See you at Wordstock, where we can all attach our own frames and create our own tales out of the raw stuff of it. And tonight, Go Cubs. Or Go Cleveland. You can frame that one any way you want.
SPEAKING OF FRAMES AND PICTURES, it’s the beginning of November, and that means this Thursday is First Thursday in art galleries around and about Portland, with a whole new run of shows. Lots and lots to choose from. A few I have my eye on: Why I Kept a Light Burning, new works by veteran Portland artist Mary Josephson, at Russo Lee Gallery; Greg Wilbur’s metalworks exhibit Hammered at Waterstone; a spot of myth in Leaving Troy, new work by Barbara Black and Angela Passalacqua at Blackfish. To go with the big Andy Warhol show at the Portland Art Museum, Augen is opening Warhol in New York: Pop, Punk, New Wave & the Counter Culture, with work by Warhol and fellow scene-makers Jim Dine, Keith Haring, Robert Indiana, Jasper Johns, Alex Katz, Roy Lichtenstein, and James Rosenquist: party on. And PAM continues the city’s immersion in the pop/high culture of the recent past with its exhibit through January 29 Corita Kent: Spiritual Pop.
AND SPEAKING OF WRITING AND WRITERS, a heartfelt farewell to Natalie Babbitt, the wonderful writer and illustrator who died Monday at age 84 from lung cancer. Babbitt had whimsy and imagination and also a deep devotion to the telling of hard truths, a skill that was rendered perhaps most lastingly in her lovely children’s novel Tuck Everlasting. Sam Roberts has her obituary in the New York Times.
Also in The Times, the erudite and usually wryly genteel Dwight Garner gets thoroughly exasperated with performance artist Marina Abramovic, who first came to attention many years ago by stabbing a knife repeatedly between her outstretched fingers and repeatedly missing, thus carving a bloody trail to fame. Reviewing the “naked masochism and pretension” in her memoir Walk Through Walls, Garner essentially rips her a new one, which Abramovic might have done herself if she’d thought of it first. Cubs fans on the right. Cleveland fans on the left. Enter the fray at your own risk.

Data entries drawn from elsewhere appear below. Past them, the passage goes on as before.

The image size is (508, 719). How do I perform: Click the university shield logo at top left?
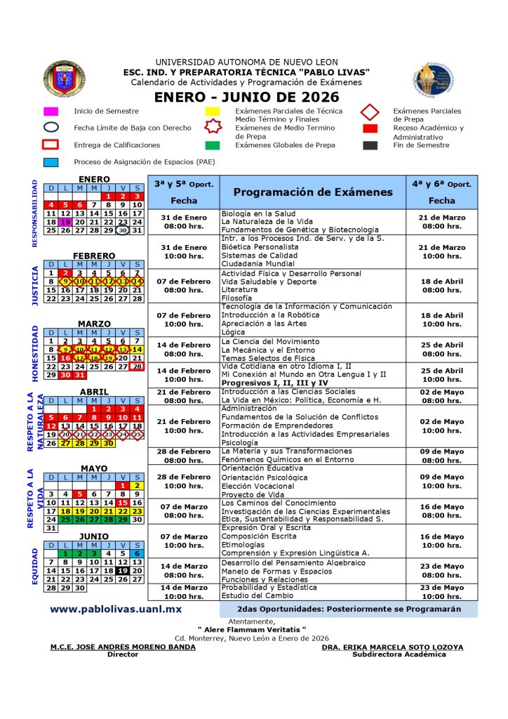pos(65,79)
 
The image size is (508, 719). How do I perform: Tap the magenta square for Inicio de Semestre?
pos(51,111)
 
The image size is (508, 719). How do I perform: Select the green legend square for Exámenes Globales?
pos(212,145)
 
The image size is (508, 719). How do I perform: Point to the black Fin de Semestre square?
pos(371,145)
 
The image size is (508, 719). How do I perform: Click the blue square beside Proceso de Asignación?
pos(51,162)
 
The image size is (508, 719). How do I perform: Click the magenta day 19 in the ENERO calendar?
pos(65,222)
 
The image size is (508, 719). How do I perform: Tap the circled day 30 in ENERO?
pos(123,230)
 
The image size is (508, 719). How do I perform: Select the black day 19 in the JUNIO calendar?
pos(123,571)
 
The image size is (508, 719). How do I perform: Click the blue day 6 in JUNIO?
pos(138,553)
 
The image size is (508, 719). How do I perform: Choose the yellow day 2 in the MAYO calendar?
pos(138,485)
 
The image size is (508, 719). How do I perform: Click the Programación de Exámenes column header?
pos(313,192)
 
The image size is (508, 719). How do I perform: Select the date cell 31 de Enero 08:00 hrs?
pos(184,222)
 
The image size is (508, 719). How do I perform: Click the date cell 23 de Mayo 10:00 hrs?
pos(441,592)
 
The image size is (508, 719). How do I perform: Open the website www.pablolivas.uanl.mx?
pos(116,609)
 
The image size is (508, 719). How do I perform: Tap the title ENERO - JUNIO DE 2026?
pos(246,97)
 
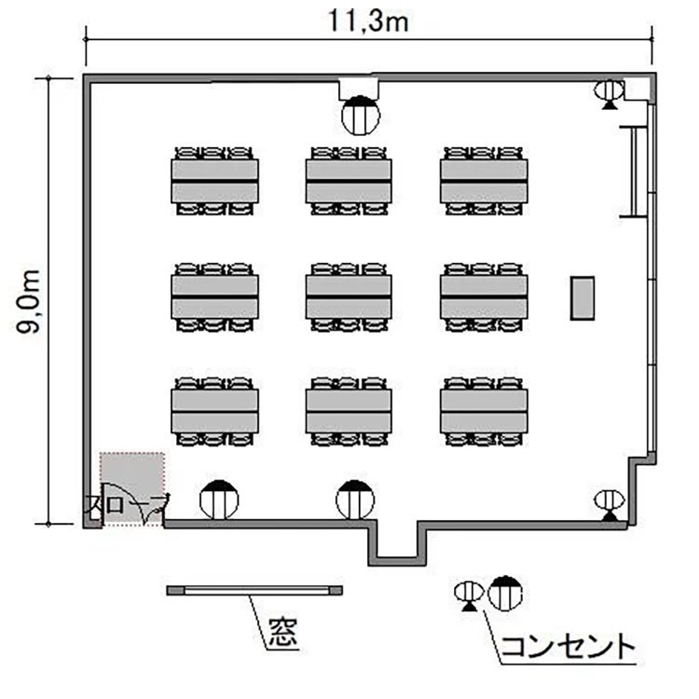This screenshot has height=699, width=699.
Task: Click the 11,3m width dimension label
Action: click(368, 21)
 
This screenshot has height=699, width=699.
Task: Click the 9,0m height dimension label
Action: click(28, 302)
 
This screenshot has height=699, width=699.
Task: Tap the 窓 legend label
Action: click(282, 632)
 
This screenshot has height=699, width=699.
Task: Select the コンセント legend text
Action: click(568, 647)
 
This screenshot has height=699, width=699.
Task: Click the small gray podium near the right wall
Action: click(582, 298)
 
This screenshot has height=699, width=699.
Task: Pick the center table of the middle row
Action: click(349, 297)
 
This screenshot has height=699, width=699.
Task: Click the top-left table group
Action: click(214, 181)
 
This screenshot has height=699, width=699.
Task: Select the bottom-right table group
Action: click(484, 411)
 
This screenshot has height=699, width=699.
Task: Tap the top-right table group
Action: click(484, 181)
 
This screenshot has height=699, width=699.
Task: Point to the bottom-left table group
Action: click(214, 411)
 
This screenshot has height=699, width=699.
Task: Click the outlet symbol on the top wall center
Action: click(361, 115)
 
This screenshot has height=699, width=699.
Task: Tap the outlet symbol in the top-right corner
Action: click(609, 94)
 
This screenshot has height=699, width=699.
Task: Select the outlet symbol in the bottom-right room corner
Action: click(610, 505)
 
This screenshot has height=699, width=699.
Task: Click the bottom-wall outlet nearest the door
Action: click(219, 500)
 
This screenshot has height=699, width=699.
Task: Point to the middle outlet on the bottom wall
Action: click(355, 500)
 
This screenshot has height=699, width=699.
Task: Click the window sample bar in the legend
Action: click(254, 591)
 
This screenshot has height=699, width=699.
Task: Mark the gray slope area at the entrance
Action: click(132, 488)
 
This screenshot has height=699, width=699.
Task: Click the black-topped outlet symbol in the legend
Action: click(505, 594)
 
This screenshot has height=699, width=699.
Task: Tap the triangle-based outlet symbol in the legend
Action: click(469, 596)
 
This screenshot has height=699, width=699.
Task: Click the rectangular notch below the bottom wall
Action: click(397, 545)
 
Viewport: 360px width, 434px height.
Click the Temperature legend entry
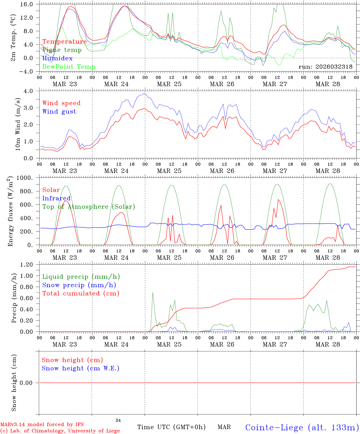point(65,42)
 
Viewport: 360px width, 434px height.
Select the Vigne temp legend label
point(62,50)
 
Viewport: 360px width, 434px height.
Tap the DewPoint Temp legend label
point(69,67)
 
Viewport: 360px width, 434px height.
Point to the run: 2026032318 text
point(325,67)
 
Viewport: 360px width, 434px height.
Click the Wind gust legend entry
point(59,112)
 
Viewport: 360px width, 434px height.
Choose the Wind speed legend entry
point(62,103)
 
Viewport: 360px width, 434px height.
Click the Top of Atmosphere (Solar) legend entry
point(89,207)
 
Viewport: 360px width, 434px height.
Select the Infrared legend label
point(56,198)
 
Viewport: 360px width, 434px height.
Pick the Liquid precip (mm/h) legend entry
point(81,277)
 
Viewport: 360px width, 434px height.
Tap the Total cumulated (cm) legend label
point(81,294)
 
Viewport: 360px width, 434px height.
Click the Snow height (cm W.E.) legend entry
point(81,368)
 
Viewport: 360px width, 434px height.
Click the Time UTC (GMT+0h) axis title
point(171,427)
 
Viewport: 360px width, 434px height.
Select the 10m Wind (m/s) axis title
point(17,124)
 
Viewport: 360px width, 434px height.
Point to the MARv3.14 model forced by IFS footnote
point(42,425)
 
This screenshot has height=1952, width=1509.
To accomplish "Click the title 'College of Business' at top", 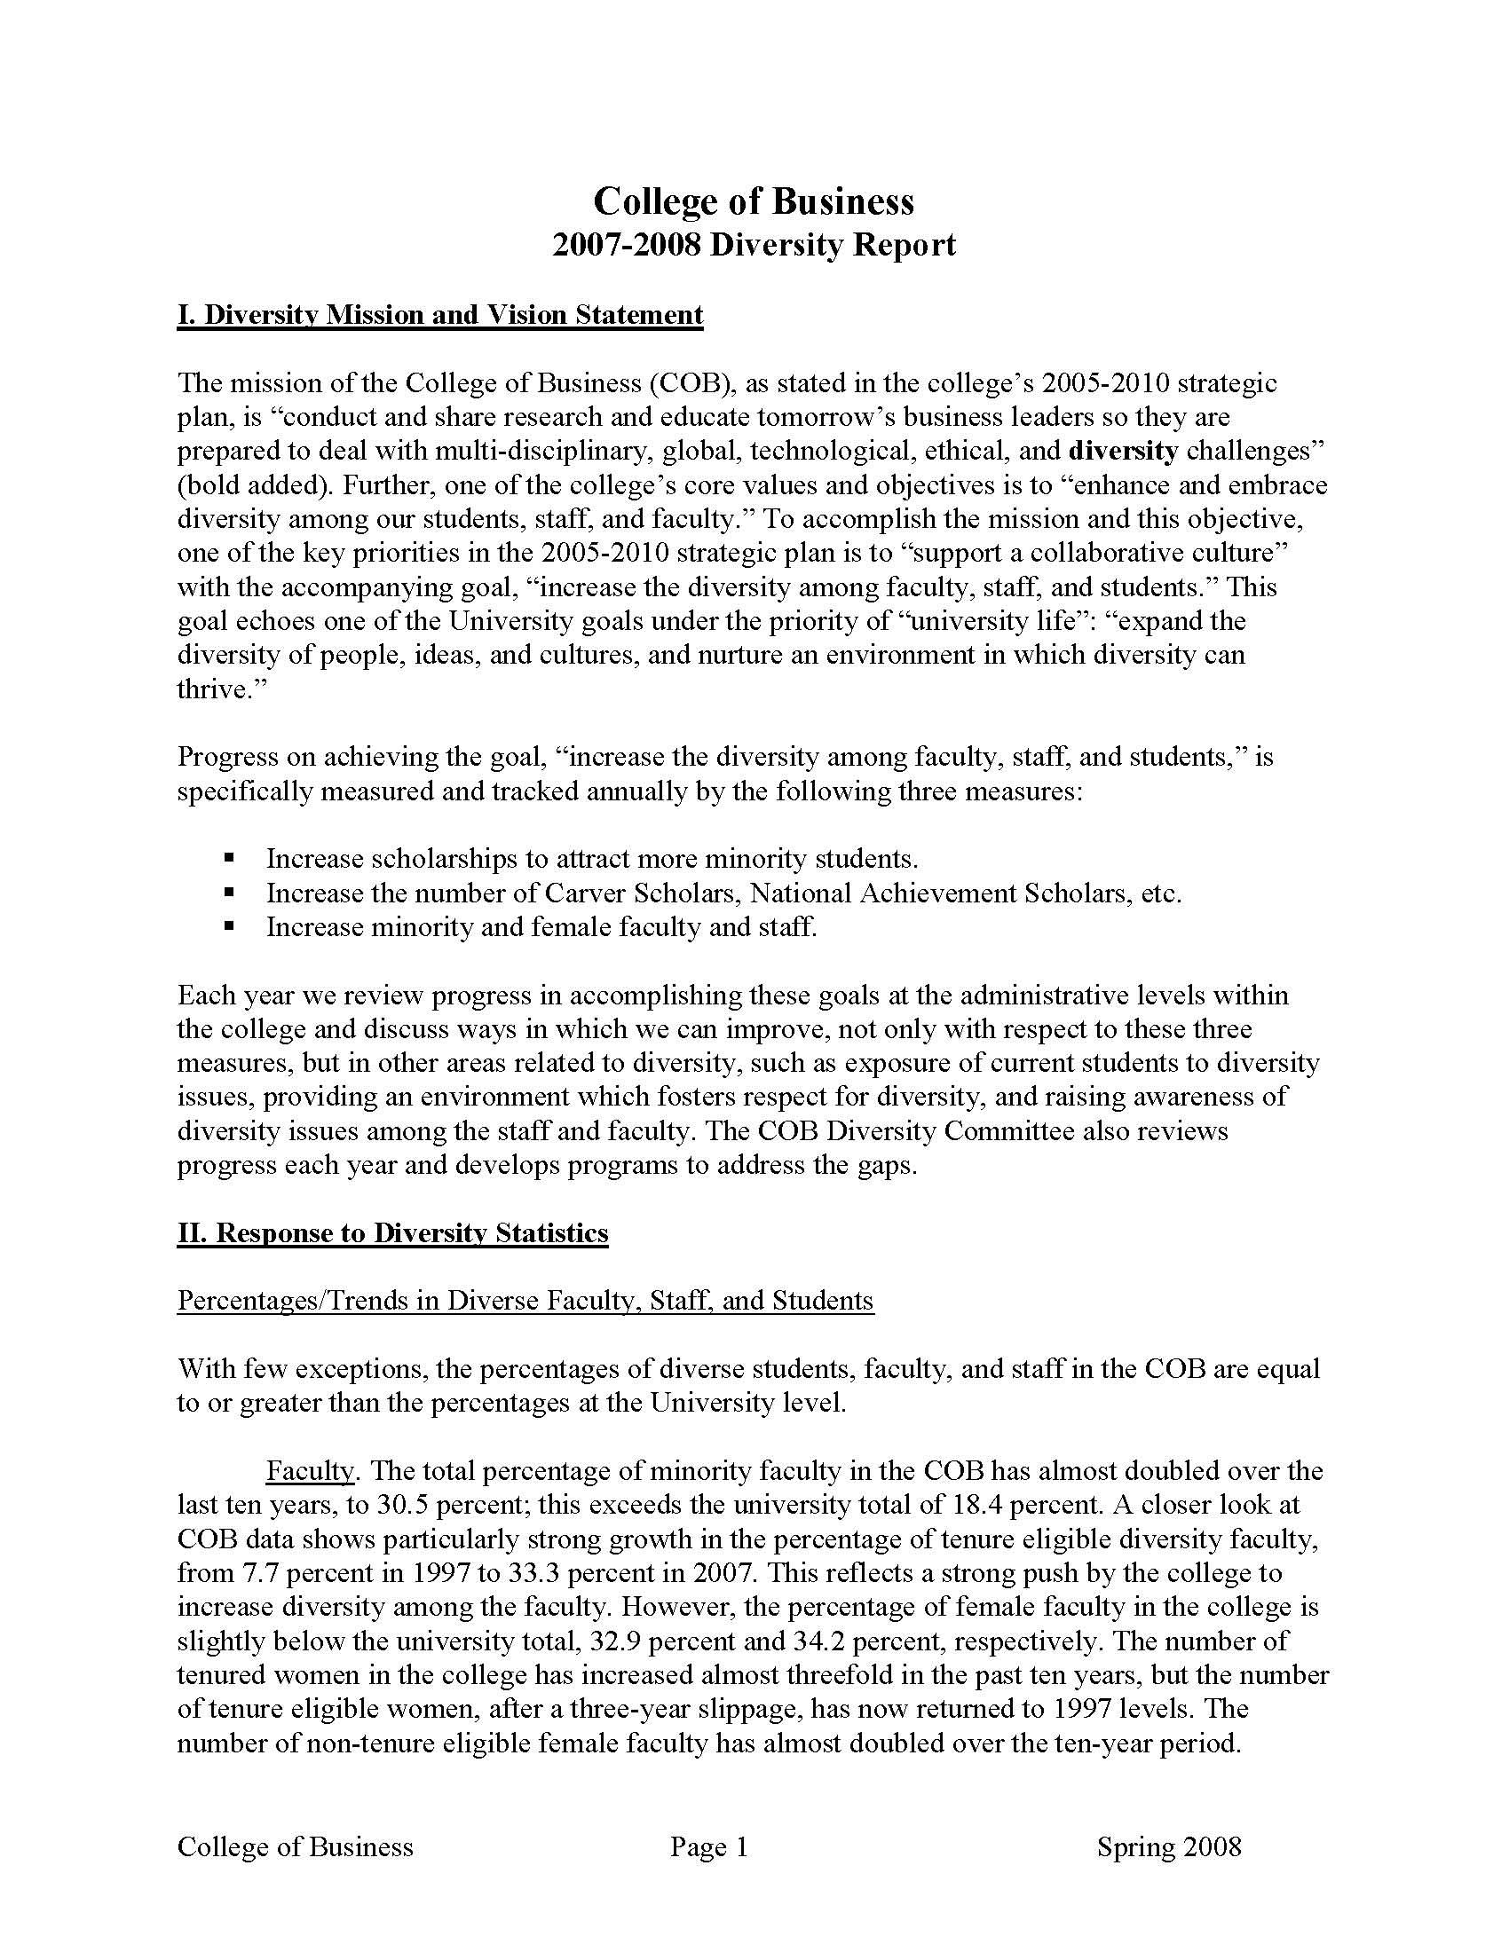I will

A FEW THINGS OPENING THIS WEEK:
The Oregon Trail. The premiere of Bekah Brunstetter’s newest at Portland Center Stage is based on the travails of the pioneers, and also on a popular computer game from a few years back that cast players into simulations of those heady days. Either way, dysentery is not a good thing. A lively topic, a quirky approach.
Coyote on a Fence. At Post5, Paul Angelo directs Bruce Graham’s play about Death Row, mercy, repentance, and the workings of the justice system.
One Man, Two Guvnors. Don Alder directs a promising cast in Lakewood Theatre’s production of Richard Bean’s amusing adaptation of Carlo Goldoni’s also amusing 1740s farce The Servant of Two Masters. Bean resets the action in the Swinging ’60s in the resort town of Brighton, England.